Paul Offit, director of the vaccine education center at Children’s Hospital of Philadelphia, who serves on the FDA’s vaccine advisory board, worries that the FDA will cave to pressure. He pointed to two controversial EUAs of COVID-19 treatments — for the drug hydroxychloroquine and convalescent plasma — that FDA officials initially opposed because studies had not shown them to work.
“Those two EUAs were, to me, warning signs,” Offit said.
Why is hesitancy a concern?
In this country, vaccine “hesitancy” — skepticism about vaccines that have been huge public health successes — is a growing problem, so there is concern that rushing a COVID-19 vaccine will add to distrust, said Jose Romero, who chairs the CDC’s Advisory Committee on Immunization Practices (ACIP), a group that will help the government decide who gets priority access to new coronavirus vaccines.
In meetings between CDC staff and the Philadelphia Department of Public Health, public perceptions have come up. “If people don’t have faith in this vaccine, it is going to make our job impossible,” James Garrow, a department spokesman, told CDC employees.
Offit said that even if a vaccine now in development proves to be 75% effective — which public health officials would consider fantastic — many people would still be at risk of infection. That means people would still need to wear masks and comply with social distancing.
“That will be a hard sell,” he said.
Who gets the vaccine first?
Two groups, ACIP and a newly formed panel from the National Academies of Sciences, Engineering and Medicine, are working on how to prioritize vaccines, because doses are expected to be limited at first.

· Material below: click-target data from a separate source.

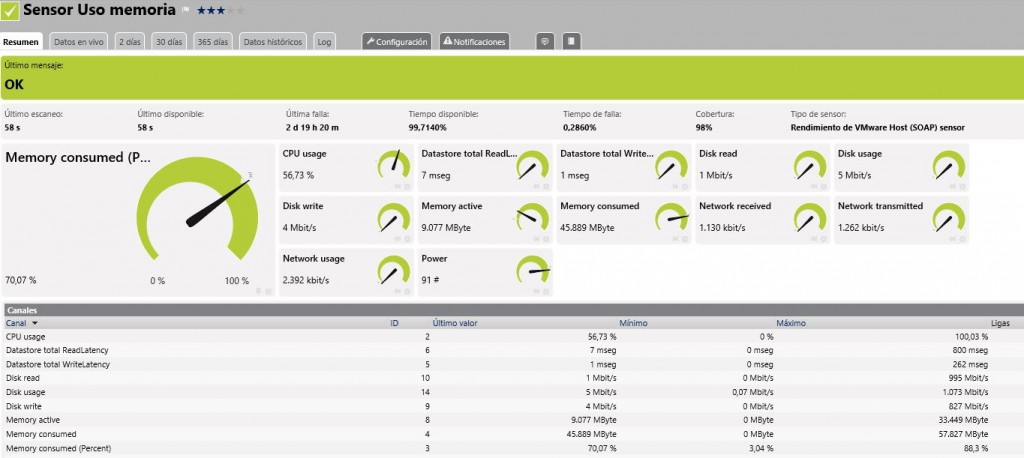Open the Datos históricos tab
Viewport: 1024px width, 458px height.
[x=272, y=42]
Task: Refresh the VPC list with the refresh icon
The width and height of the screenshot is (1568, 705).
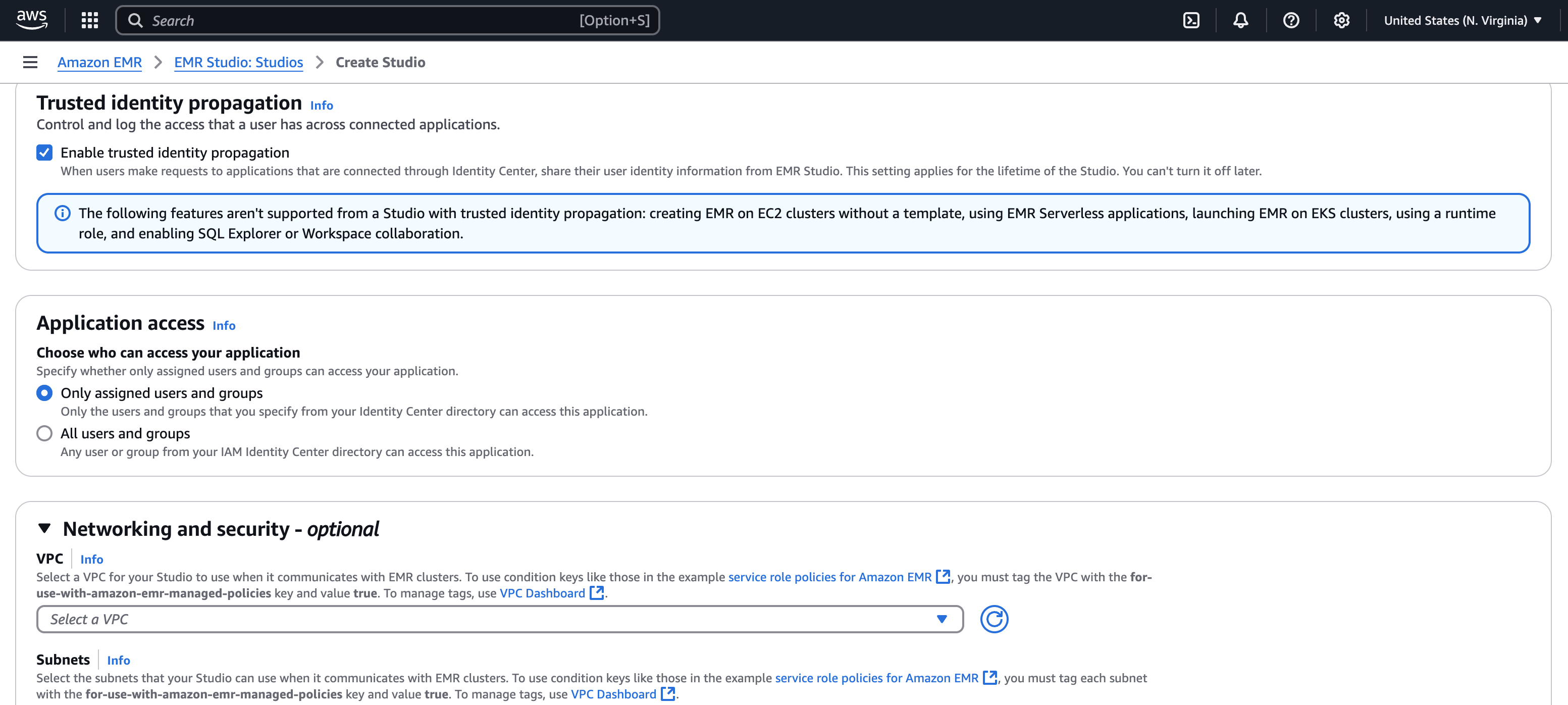Action: tap(995, 619)
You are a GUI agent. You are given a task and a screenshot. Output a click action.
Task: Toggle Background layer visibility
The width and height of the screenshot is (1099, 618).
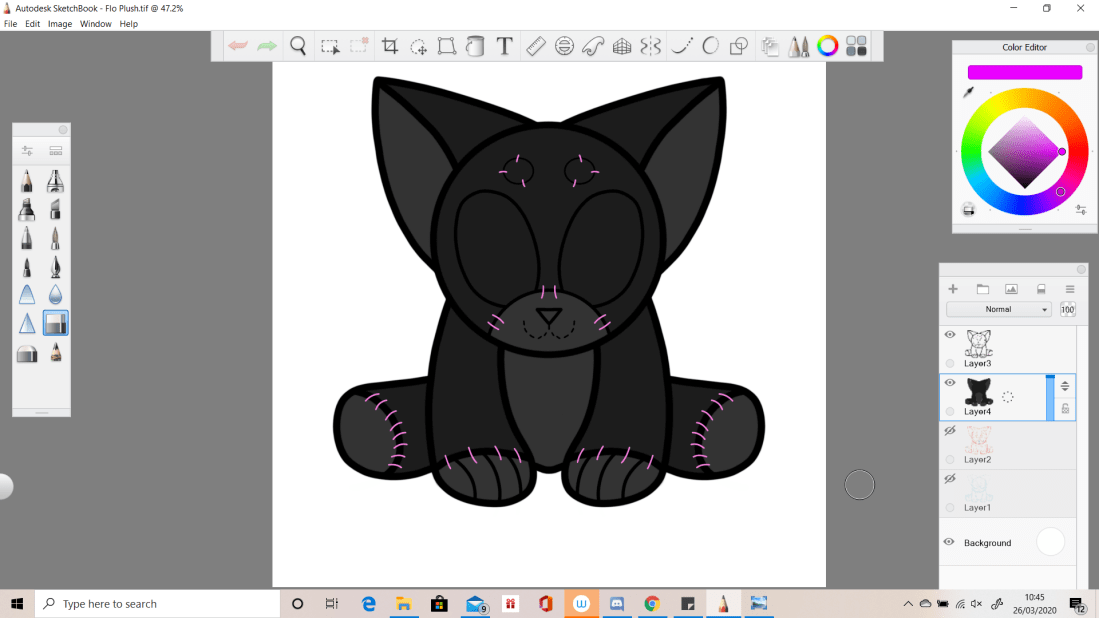(x=950, y=542)
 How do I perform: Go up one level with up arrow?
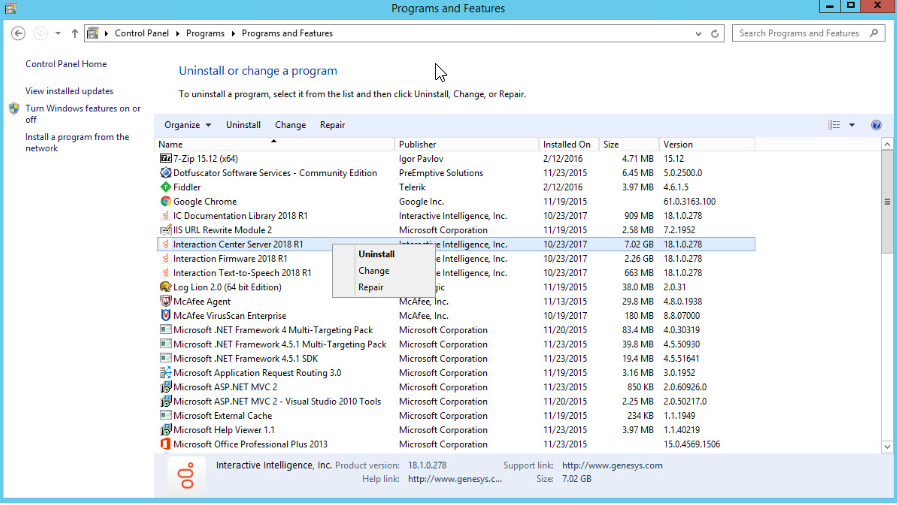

The academies committee released its draft recommendations earlier this week and ACIP’s may come later this month. It is not clear who will make the final decision on who gets initial doses.
Both groups are suggesting prioritizing health-care workers because they are at high risk of exposure to the virus and of spreading it. The academies proposal includes nursing home employees, and first responders such as police and firefighters.
Both groups are likely to give special consideration to people at high risk of serious illness and death, including older people and those with chronic health conditions.
Can states start distributing vaccine in November?
Farley said it makes sense to prepare now even if a vaccine isn’t ready right away. “Sooner or later we’re going to have to distribute a vaccine,” he said.
Nate Wardle, a spokesman for the Pennsylvania Health Department, said the state has a team that is always preparing for big vaccination efforts. “Our current planning includes multiple pathways to provide vaccine to the public and high-risk groups, including working with doctors’ offices, pharmacies, and other locations where other vaccinations are readily available.
Philadelphia, along with four states, was asked in August to prepare a distribution plan that could be used as a model for other places by Oct. 1, Wardle said. Now, he said, it appears that the CDC has asked all states to come up with their own plans.
One big challenge will be vaccine storage. The Pfizer vaccine must be stored at minus-70 degrees Celsius, requiring special freezers usually found only at large hospitals. Moderna’s vaccine needs minus-20 degrees. Another is making sure people get both doses, properly spaced.
Garrow, with the city health department, also cited the challenge of data. Both the Moderna and Pfizer vaccines require two doses, three or four weeks apart. The timing of each dose must be tracked, and patients must be reminded to get the second dose.
A big remaining question is whether a person can get doses in different hospitals, cities or states.